Let me know if anything seems unclear. Best.
Dear @mboudiaf,
Thanks for your kind reply! Just one more question: Why is the sampling from the feature distribution equal to the sum over all the z_i where yi=k. As we do not know the concrete distribution of \hat{Z} | Y, we may not be able to sample \hat{Z} directly. Besides, \sum{i:y_i=k} seems to contain all the data belonging to class k, rather than a sampled part.
Thanks. Best.
HI @needylove,
We do not know the true density of \hat{Z} | Y=k, but we can sample from it (this simply corresponds to extracting features for images from class k). The sum over the "i" should be understood as "you sum over all the indices i in the current batch of samples, such that y_i = k". The expectation is therefore replaced by this sum through a Monte-Carlo empirical estimate. Is it clearer ? Best ! I
Dear @mboudiaf,
Much clearer with your kind help. Yet, I lost the link between the distribution of the input X and \hat{Z} | Y=k. It seems a batch of samples is sampled from the distribution of X, although each sampled x corresponds to a \hat{Z}, yet, I do not understand why we can treat the corresponding \hat{Z} as a sample.
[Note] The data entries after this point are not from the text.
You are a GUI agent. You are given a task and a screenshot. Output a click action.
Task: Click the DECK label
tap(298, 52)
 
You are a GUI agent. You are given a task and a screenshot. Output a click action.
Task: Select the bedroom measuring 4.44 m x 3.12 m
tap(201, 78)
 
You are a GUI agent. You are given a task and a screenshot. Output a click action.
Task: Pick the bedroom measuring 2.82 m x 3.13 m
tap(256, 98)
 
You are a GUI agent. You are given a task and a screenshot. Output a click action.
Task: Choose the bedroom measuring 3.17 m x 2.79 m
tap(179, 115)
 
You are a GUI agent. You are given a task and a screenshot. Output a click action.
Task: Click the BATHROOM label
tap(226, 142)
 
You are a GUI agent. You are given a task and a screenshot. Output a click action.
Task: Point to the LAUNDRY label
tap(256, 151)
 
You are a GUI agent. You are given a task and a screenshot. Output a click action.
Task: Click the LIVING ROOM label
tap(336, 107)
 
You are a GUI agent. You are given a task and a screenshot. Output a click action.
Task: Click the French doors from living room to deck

In another word, assume x' \in X has a higher probability to be sampled and thus the corresponding \hat{z'} also has a higher probability to be sampled, yet, \hat{z'} may not has a high probability to be sampled under the distribution \hat{Z} | Y=k.
Thanks! Best.
Dear authors,
Thanks for your wonderful work. I really like it, yet I got confused about why the center loss can be interpreted as a conditional entropy between \hat{Z} and \bar Z.
Might I have your kind reply. Thanks.